*AIM 1*
Rewrite the stretch of the NMVC definitions passage from "(2) Any Person" through "Person’s net worth.", replacing "33 percent" with "25 percent".
Start of SOURCE PASSAGE
Affiliate or Affiliates has the meaning set forth in § 121.103 of this chapter.
Applicant means any entity submitting an application to SBA for designation as a NMVC Company under this part.
Articles mean articles of incorporation or charter for a Corporate NMVC Company, the partnership agreement or certificate for a Partnership NMVC Company, and the operating agreement or other organizational documents for a LLC NMVC Company.
Assistance or Assisted means Financing of or management services rendered to a Small Business by or through a NMVC Company pursuant to the Act and this part.
Associate of a NMVC Company means any of the following:
(1)(i) An officer, director, employee or agent of a Corporate NMVC Company;
(ii) A Control Person, employee or agent of a Partnership NMVC Company;
(iii) A managing member of a LLC NMVC Company;
(iv) An Investment Adviser/Manager of any NMVC Company, including any Person who contracts with a Control Person of a Partnership NMVC Company to be the Investment Adviser/Manager of such NMVC Company; or
(v) Any Person regularly serving a NMVC Company on retainer in the capacity of attorney at law.
(2) Any Person who owns or controls, or who has entered into an agreement to own or control, directly or indirectly, at least 10 percent of any class of stock of a Corporate NMVC Company or 10 percent of the membership interests of an LLC NMVC Company, or a limited partner’s interest of at least 10 percent of the partnership capital of a Partnership NMVC Company. However, neither a limited partner in a Partnership NMVC Company nor a non-managing member in an LLC NMVC Company is considered an Associate if such Person is an entity Institutional Investor whose investment in the Partnership, including commitments, represents no more than 33 percent of the capital of the NMVC Company and no more than five percent of such Person’s net worth.
End of SOURCE PASSAGE
*AIM 2*
Pick out every line in the entries below that contains the word "This", and copy each one.
Start of EXCERPTED RECORDS
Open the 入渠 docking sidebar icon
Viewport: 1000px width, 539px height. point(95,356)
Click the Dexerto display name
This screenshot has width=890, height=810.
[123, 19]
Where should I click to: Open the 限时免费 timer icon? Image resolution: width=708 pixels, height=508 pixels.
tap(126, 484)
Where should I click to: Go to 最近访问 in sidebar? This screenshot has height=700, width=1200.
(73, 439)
End of EXCERPTED RECORDS
Start of EXCERPTED RECORDS
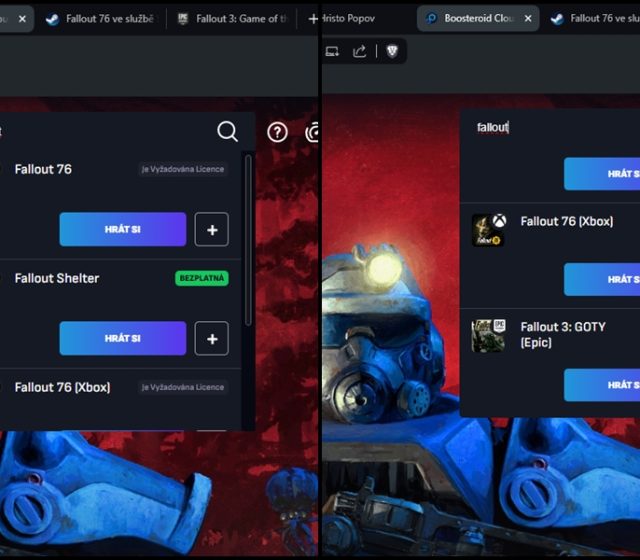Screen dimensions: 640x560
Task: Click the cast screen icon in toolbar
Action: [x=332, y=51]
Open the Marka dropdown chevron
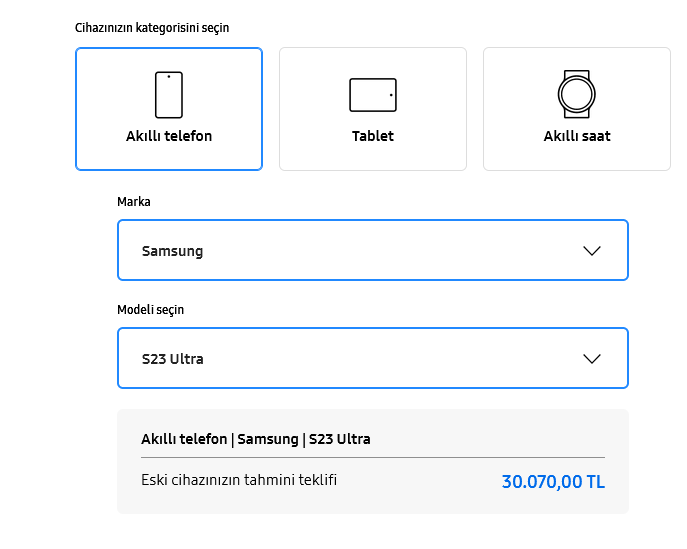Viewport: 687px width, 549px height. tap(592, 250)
End of EXCERPTED RECORDS
*WORKED ANSWER 1*
(2) Any Person who owns or controls, or who has entered into an agreement to own or control, directly or indirectly, at least 10 percent of any class of stock of a Corporate NMVC Company or 10 percent of the membership interests of an LLC NMVC Company, or a limited partner’s interest of at least 10 percent of the partnership capital of a Partnership NMVC Company. However, neither a limited partner in a Partnership NMVC Company nor a non-managing member in an LLC NMVC Company is considered an Associate if such Person is an entity Institutional Investor whose investment in the Partnership, including commitments, represents no more than 25 percent of the capital of the NMVC Company and no more than five percent of such Person’s net worth.

*WORKED ANSWER 2*
This screenshot has width=890, height=810.
Where should I click to: Go to 最近访问 in sidebar? This screenshot has height=700, width=1200.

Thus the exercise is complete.